Rwanda Telecoms Target Cross Border Mobile Money
Dias Nyesiga
THE INDEPENDENT.
AUGUST 20,2014.
Growing competition within the country's budding and fragile telecom sector in Rwanda is pushing operators to explore cross border mobile money to step up revenues.
The sector registered a decline in call tariffs that went down by 25% year-on- year by December 2013 leading to lower revenues. The dwindling revenues from calls are compounded by low internet usage.
Tigo Rwanda which opened the cross border doors early this year by partnering with its sister company Tigo Tanzania to offer mobile money (TIgo cash), is achieving early success.
The launch gave Rwanda's second largest operator a competitive advantage over its rival MTN RwandaCell, the market leader.
MTN Rwanda, which leads the mobile money segment, is also mulling harmonising its mobile money platforms MTN Uganda to allow both their subscribers to send to each other money without switching Simcards.
"We are working with MTN Uganda to harmonise our platforms so that our subscribers can send money to MTN Uganda subscribers," Arthur Rutagengwa, Head of Mobile Money at MTN said in an interview.
MTN Rwanda has 3,556,497 subscribers as of December 31, 2013 and over Rwf 90 billions transactions on its mobile money platform, according to the sector's regulator, Rwanda Utilities Regulatory Authority.
Mobile money - the use of cell phones for money transfers, payments and more sophisticated financial activities such as credit, savings, and insurance - is increasingly popular in East Africa.
Indeed, considering the time and convenience the cross border mobile money business is becoming an option for people paying across borders, something looked at to boost the fragile cross border trade.
"With open borders where people are trading freely, the aspect of mobile payments is important to make business grow," said Theodore Murenzi, Executive Secretary of Rwanda long Distance Truckers Association.
The recent penning of stronger policies on the customs unions protocol that saw the region becoming a single market with goods crossing borders at ease, the mobile money business comes at an opportune time to facilitate financial transactions.
It has also proved a sustainable source of revenues for telecom operators in the region, something experts believe together with the need for regional transfers would woo operators who are still dragging their feet to venture in.
MTN Mobile Money in Uganda is already showing impressive growth with a 47% increase representing 5.2 million registered subscribers with transactions hitting UShs25 million (approx.
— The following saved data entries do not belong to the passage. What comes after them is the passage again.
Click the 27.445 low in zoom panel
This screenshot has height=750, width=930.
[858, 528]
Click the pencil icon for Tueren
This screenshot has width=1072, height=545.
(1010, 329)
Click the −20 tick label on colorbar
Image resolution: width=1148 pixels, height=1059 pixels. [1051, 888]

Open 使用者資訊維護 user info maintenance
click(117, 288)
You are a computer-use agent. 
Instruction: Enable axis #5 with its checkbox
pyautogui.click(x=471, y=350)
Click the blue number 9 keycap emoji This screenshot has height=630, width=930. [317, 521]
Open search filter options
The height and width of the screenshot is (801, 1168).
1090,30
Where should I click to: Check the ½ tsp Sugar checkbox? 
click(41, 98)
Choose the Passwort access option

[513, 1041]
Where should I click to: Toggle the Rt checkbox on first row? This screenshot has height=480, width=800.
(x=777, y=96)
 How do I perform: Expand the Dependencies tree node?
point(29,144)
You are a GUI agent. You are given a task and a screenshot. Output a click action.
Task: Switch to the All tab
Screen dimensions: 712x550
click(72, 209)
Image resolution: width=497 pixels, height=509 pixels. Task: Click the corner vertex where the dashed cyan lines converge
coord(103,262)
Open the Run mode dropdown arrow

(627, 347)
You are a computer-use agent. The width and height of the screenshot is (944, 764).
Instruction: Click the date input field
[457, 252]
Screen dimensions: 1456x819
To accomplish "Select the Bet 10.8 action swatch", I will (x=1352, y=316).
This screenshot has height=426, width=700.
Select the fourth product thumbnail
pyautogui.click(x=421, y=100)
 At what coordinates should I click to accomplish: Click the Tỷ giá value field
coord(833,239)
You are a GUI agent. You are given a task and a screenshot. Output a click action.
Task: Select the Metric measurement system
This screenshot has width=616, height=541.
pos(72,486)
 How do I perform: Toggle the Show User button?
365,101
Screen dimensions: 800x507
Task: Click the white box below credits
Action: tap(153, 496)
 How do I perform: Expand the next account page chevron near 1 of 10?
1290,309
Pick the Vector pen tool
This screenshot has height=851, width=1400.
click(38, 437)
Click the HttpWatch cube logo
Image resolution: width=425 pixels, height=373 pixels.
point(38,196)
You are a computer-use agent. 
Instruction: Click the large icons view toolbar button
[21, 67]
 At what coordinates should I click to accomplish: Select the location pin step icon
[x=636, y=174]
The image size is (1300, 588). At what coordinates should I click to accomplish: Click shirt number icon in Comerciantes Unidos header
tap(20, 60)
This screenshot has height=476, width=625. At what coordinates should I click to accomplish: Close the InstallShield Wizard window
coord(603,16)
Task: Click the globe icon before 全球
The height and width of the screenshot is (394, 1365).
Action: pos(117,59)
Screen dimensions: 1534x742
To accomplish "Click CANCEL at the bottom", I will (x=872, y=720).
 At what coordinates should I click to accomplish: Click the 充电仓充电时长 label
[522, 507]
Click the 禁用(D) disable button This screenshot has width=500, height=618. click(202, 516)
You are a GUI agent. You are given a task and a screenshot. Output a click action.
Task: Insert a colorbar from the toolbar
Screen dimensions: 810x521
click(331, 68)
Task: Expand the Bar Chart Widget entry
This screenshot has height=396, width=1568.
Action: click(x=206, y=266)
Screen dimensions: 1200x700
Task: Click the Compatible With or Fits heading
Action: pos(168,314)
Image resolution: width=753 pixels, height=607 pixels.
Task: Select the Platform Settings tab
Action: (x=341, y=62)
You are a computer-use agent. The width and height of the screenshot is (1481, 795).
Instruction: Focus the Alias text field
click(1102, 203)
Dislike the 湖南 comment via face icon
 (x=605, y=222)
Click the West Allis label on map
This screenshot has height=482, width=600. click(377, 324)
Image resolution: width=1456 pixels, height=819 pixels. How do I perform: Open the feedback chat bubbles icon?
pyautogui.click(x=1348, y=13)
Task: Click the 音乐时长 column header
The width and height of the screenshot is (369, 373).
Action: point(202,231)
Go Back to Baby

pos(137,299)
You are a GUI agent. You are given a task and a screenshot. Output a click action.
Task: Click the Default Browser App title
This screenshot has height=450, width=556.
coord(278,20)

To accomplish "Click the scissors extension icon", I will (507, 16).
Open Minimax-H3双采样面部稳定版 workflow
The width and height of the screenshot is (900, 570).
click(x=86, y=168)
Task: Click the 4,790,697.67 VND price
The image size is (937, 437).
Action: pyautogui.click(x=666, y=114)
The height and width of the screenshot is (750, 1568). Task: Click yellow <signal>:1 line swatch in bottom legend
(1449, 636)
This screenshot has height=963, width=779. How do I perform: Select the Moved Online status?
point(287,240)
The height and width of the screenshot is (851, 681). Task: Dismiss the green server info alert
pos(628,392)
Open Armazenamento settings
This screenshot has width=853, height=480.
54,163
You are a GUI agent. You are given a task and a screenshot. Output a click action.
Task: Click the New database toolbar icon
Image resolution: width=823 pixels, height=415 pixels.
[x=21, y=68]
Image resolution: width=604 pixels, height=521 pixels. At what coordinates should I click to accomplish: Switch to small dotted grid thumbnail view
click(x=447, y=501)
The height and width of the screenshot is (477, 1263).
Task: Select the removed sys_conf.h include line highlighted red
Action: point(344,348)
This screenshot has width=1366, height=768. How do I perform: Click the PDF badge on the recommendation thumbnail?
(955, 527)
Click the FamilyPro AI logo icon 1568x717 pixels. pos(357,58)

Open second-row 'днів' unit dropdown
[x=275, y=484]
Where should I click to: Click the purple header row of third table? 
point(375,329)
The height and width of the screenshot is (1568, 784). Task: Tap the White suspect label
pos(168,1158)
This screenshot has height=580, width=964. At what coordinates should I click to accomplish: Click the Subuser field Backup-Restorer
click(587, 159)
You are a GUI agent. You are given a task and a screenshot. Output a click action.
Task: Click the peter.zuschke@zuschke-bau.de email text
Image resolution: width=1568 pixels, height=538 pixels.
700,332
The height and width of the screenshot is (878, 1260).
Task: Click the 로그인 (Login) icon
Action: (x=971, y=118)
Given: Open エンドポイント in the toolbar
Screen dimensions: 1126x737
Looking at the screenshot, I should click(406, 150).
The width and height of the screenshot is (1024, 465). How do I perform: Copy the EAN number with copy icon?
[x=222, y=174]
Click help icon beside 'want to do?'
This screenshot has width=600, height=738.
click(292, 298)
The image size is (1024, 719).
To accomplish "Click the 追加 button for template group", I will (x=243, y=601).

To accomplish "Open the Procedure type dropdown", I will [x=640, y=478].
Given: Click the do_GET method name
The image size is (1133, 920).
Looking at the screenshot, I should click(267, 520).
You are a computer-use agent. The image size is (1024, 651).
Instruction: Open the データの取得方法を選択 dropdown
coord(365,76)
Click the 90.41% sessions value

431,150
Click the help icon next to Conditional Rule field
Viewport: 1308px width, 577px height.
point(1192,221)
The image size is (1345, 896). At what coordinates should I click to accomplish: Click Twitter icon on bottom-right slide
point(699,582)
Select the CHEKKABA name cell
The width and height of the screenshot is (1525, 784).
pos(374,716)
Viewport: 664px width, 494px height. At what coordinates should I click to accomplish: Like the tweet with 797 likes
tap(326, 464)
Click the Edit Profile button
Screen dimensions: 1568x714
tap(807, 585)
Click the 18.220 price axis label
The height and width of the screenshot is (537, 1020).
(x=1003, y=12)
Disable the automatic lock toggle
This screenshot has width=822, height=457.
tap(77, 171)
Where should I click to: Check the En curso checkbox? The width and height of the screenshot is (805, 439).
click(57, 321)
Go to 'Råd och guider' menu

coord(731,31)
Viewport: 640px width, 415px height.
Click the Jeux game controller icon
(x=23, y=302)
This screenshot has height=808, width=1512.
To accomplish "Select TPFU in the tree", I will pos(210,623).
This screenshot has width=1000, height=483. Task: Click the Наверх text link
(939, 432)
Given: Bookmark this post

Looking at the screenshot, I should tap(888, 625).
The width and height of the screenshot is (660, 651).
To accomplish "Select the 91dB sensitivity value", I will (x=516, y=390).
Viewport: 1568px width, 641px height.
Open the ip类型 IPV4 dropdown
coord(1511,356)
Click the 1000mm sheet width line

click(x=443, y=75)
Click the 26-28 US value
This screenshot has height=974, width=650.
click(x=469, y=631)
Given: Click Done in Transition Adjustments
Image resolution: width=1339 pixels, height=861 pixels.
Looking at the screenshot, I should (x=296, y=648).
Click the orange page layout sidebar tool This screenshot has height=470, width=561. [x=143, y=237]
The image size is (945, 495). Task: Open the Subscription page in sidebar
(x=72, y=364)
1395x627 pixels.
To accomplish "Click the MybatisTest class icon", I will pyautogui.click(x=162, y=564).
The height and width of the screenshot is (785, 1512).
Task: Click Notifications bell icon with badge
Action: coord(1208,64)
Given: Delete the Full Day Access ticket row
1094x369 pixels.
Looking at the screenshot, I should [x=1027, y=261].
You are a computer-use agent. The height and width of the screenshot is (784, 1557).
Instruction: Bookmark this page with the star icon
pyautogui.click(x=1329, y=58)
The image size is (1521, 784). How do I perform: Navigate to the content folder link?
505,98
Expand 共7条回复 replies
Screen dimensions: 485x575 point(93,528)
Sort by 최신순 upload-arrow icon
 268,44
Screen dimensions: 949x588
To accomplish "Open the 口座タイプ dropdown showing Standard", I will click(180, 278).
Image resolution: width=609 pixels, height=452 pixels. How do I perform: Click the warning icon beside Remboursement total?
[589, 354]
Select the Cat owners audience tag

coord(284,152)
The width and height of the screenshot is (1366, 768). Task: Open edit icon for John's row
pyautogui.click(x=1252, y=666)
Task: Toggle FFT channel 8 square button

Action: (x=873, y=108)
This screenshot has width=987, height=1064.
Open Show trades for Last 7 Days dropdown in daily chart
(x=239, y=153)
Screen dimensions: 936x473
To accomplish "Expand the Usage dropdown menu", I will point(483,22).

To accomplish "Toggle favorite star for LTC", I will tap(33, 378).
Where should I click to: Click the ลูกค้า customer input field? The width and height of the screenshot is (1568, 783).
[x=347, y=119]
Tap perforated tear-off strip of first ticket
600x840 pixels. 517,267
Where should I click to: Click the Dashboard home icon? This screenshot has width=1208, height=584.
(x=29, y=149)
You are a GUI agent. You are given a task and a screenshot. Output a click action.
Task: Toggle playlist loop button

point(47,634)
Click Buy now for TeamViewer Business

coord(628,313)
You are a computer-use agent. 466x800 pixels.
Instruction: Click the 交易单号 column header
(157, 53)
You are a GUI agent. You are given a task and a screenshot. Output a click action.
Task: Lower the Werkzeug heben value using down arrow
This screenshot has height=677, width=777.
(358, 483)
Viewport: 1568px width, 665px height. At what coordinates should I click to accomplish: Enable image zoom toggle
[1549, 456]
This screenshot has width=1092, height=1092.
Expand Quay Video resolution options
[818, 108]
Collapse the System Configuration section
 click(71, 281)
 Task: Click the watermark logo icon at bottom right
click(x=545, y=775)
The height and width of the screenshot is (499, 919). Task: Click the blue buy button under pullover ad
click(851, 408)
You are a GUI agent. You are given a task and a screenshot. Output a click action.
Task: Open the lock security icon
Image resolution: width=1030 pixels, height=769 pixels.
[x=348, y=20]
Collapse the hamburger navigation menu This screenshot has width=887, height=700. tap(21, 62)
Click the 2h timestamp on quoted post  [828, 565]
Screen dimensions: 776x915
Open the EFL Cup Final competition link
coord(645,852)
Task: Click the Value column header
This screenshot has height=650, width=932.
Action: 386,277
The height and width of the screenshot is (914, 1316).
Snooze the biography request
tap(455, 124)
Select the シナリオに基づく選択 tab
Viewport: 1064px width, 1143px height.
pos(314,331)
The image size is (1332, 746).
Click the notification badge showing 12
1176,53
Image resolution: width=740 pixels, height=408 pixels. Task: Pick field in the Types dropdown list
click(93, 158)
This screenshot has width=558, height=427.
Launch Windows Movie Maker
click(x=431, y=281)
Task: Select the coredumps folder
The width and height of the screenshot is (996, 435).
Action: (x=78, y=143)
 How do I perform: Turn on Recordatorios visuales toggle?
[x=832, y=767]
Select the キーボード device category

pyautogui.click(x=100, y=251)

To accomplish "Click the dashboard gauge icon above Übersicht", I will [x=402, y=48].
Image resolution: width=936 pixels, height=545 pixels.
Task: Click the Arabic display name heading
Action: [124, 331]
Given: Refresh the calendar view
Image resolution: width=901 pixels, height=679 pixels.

Rwf 6.7 million) every month.
In Kenya's Safaricom M-pesa increased the number of subscribers to 15.2 million towards the end of the first half of 2013 up from 14.2 million in the same period in 2012, with revenues growing to KShs10.43 billion while MTN Rwanda registered over Rwf90 billion transactions.
Currently, to send money from Rwanda to Uganda or Kenya, one needs an agent at a forex bureau to convert the money then informs a colleague across the border to credit the mobile money wallet of the person you are sending to.
"It is still a challenge, at times network breakdown or you find the other agent doesn't have enough money to handle the bulk orders we have sent to him," says Fiona Uwase, a forex bureau attendant.
Telecom experts believe that cross border mobile money is likely to take over from other forms of money transfer as it is seen as most efficient, easy and flexible way of mobile payments.
"This is definitely a milestone to achieve a cash-lite economy, sending and receiving money through the mobile phone is more convenient, easier, faster and more secure than doing it with cash,"
Despite the achievements by telecom operators within their respective countries, the cross border mobile money poses a challenge as more is needed in policy regulations and standards.
"Mobile banking is no different to other financial transactions like banks and money transfers, so standards must be drawn to regulate it to protect the consumer," says Said Syed Zain Khan, a professor at Carnigie Mellon University in Rwanda.
Moreover, the report by UN conference on Trade and Development-UNCTAD "Mobile Money for Business Development in the East African Community: a Comparative Study of Existing Platforms and Regulations", calls for keen coordination and cooperation across various regulatory and market sectors, such as telecommunications, banking and electronic commerce.
Syed says that there is need for multi-sectoral participation, security on the platforms, policies and regulations to keep the platform safe and free from frauds, and money laundering.
"They also have to look at monetary issues, conversion ratios across different currencies," he says adding that there is also need to look at how the banks and telecoms across the borders would be working together as opposed to suffocating each other.
Anand Sharma, a technology expert form Techno Brain Rwanda, says that the solutions the telecoms will use will impact much on the efficiency of the platform to facilitate cross border mobile banking.